Objective » Print the records below line for line, without any changes, and omit the pictures from your output.

Screen-element location records:
--- --- ---

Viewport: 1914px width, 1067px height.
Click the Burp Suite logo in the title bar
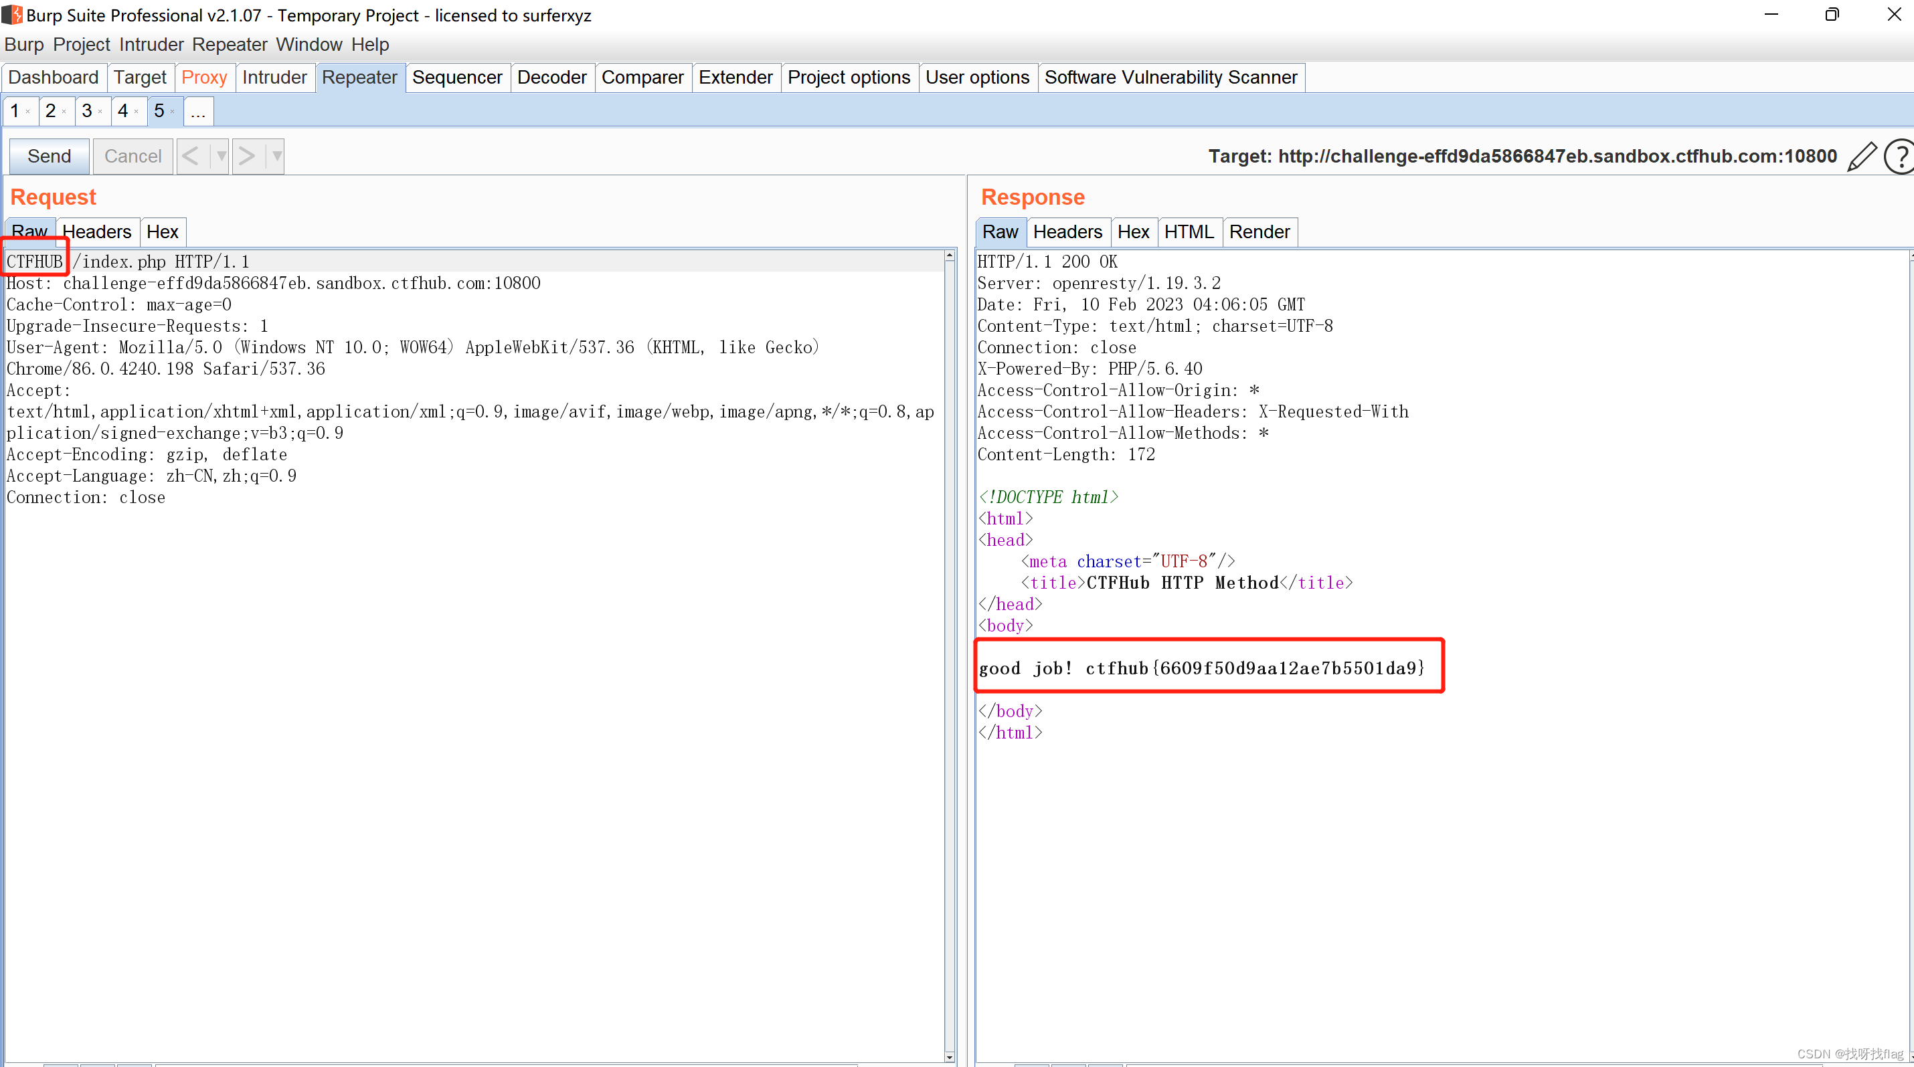(x=12, y=15)
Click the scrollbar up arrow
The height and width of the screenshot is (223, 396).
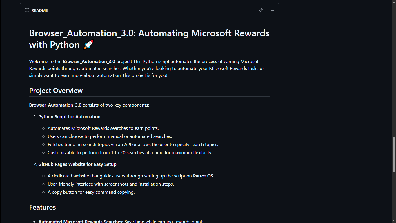click(394, 2)
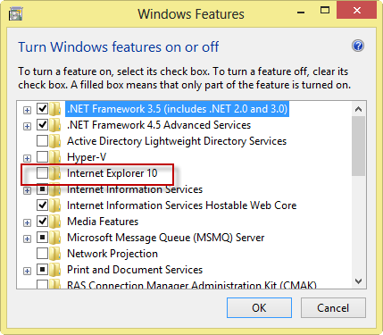Confirm changes with the OK button

pos(259,308)
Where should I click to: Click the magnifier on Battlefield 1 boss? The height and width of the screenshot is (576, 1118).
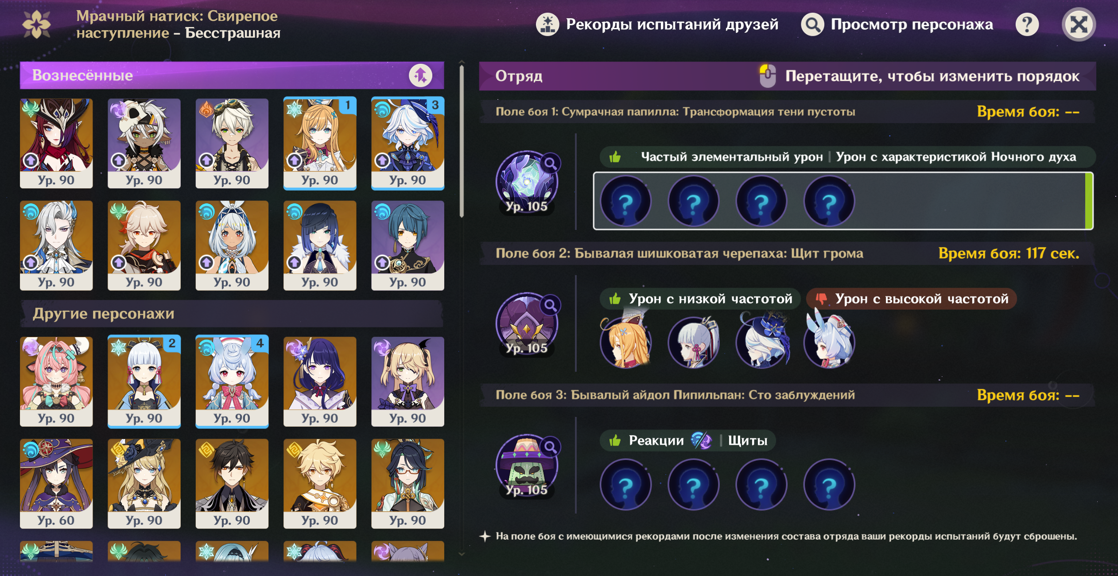click(x=551, y=163)
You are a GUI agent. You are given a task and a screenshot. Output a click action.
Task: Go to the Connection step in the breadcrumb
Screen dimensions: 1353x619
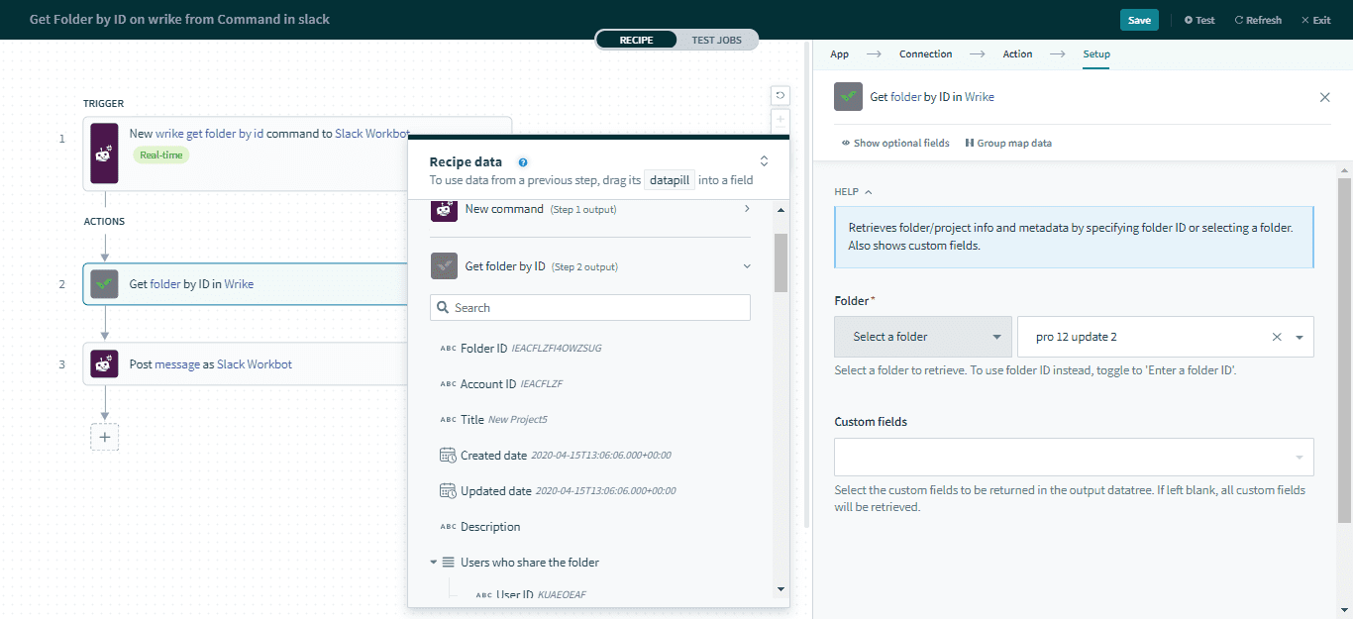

--- --- ---

Worked solution »
Viewport: 1914px width, 1067px height.
Click the Burp Suite logo in the title bar
(x=12, y=15)
Click the scrollbar up arrow
The height and width of the screenshot is (223, 396).
click(394, 2)
Confirm changes with the OK button

pos(259,308)
Where should I click to: Click the magnifier on Battlefield 1 boss? The height and width of the screenshot is (576, 1118).
click(x=551, y=163)
You are a GUI agent. You are given a task and a screenshot. Output a click action.
Task: Go to the Connection step in the breadcrumb
Screen dimensions: 1353x619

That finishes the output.